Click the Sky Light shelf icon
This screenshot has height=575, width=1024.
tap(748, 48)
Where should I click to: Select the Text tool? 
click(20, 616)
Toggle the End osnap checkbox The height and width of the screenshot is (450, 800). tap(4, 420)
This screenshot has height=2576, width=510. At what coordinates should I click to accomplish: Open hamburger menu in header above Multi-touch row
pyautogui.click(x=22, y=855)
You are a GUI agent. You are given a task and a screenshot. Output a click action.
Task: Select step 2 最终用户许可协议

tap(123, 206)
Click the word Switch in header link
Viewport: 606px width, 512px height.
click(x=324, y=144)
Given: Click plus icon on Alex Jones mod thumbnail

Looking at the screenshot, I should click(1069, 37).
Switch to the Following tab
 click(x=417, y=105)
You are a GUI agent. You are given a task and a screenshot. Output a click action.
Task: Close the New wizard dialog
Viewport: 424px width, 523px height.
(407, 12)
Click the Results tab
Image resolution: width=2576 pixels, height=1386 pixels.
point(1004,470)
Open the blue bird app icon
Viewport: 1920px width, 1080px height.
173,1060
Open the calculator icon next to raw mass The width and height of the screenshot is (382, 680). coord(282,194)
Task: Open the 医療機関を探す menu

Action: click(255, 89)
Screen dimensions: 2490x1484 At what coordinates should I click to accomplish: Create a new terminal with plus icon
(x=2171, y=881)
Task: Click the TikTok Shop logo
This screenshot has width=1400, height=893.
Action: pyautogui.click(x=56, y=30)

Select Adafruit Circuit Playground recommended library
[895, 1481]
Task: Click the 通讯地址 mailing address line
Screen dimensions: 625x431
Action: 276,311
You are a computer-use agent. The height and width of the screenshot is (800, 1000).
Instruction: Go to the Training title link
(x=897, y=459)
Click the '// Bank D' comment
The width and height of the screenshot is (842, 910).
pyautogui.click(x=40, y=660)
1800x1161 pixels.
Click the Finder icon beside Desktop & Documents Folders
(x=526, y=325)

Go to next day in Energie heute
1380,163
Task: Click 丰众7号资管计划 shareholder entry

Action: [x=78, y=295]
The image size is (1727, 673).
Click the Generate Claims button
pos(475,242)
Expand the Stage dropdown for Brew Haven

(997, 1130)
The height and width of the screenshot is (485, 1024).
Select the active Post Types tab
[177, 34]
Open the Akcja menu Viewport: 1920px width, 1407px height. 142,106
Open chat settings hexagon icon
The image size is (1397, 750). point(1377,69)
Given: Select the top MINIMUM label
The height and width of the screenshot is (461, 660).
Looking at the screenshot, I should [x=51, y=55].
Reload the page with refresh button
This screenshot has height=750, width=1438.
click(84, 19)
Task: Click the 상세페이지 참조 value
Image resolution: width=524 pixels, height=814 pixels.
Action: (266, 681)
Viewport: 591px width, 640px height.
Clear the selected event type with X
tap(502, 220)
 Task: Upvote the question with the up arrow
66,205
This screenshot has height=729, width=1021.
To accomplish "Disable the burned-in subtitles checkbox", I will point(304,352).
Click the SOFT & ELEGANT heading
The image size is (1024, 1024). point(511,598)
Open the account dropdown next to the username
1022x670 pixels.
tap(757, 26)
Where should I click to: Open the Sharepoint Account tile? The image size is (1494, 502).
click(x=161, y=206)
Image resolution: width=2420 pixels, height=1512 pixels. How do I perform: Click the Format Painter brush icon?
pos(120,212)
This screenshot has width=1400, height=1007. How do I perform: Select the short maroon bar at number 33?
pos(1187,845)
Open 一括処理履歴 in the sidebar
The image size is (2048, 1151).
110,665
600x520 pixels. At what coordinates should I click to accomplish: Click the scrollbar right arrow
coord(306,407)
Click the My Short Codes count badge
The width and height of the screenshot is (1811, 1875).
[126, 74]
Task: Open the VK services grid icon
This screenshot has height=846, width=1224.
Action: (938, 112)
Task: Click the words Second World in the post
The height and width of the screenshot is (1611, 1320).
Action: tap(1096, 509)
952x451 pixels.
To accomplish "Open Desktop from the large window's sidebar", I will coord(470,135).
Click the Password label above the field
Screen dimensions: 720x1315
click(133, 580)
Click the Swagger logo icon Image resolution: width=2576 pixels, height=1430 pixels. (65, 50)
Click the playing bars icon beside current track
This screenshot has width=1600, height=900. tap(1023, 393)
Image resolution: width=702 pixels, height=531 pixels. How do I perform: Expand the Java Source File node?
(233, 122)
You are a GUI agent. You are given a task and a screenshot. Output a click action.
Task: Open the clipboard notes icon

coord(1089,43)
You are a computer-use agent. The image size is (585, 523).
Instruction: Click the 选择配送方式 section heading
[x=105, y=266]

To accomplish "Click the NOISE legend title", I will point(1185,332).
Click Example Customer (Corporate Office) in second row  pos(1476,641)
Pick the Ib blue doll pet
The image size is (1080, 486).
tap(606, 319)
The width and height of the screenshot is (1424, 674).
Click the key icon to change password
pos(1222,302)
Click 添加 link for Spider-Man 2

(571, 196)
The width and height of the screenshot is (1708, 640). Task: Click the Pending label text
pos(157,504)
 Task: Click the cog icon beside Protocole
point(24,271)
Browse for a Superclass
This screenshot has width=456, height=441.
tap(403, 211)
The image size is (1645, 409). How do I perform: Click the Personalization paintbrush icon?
________________
Exercise instructions
Render the lines as a Markdown table with the columns Row and Line, numbering each row and omitting blank lines. Begin at the line that has "Task: Click the TikTok Shop logo" and stop after the line that has "The image size is (1397, 750). point(1377,69)".

Response to this exercise
| Row | Line |
|---|---|
| 1 | Task: Click the TikTok Shop logo |
| 2 | This screenshot has width=1400, height=893. |
| 3 | Action: pyautogui.click(x=56, y=30) |
| 4 | Select Adafruit Circuit Playground recommended library |
| 5 | [895, 1481] |
| 6 | Task: Click the 通讯地址 mailing address line |
| 7 | Screen dimensions: 625x431 |
| 8 | Action: 276,311 |
| 9 | You are a computer-use agent. The height and width of the screenshot is (800, 1000). |
| 10 | Instruction: Go to the Training title link |
| 11 | (x=897, y=459) |
| 12 | Click the '// Bank D' comment |
| 13 | The width and height of the screenshot is (842, 910). |
| 14 | pyautogui.click(x=40, y=660) |
| 15 | 1800x1161 pixels. |
| 16 | Click the Finder icon beside Desktop & Documents Folders |
| 17 | (x=526, y=325) |
| 18 | Go to next day in Energie heute |
| 19 | 1380,163 |
| 20 | Task: Click 丰众7号资管计划 shareholder entry |
| 21 | Action: [x=78, y=295] |
| 22 | The image size is (1727, 673). |
| 23 | Click the Generate Claims button |
| 24 | pos(475,242) |
| 25 | Expand the Stage dropdown for Brew Haven |
| 26 | (997, 1130) |
| 27 | The height and width of the screenshot is (485, 1024). |
| 28 | Select the active Post Types tab |
| 29 | [177, 34] |
| 30 | Open the Akcja menu Viewport: 1920px width, 1407px height. 142,106 |
| 31 | Open chat settings hexagon icon |
| 32 | The image size is (1397, 750). point(1377,69) |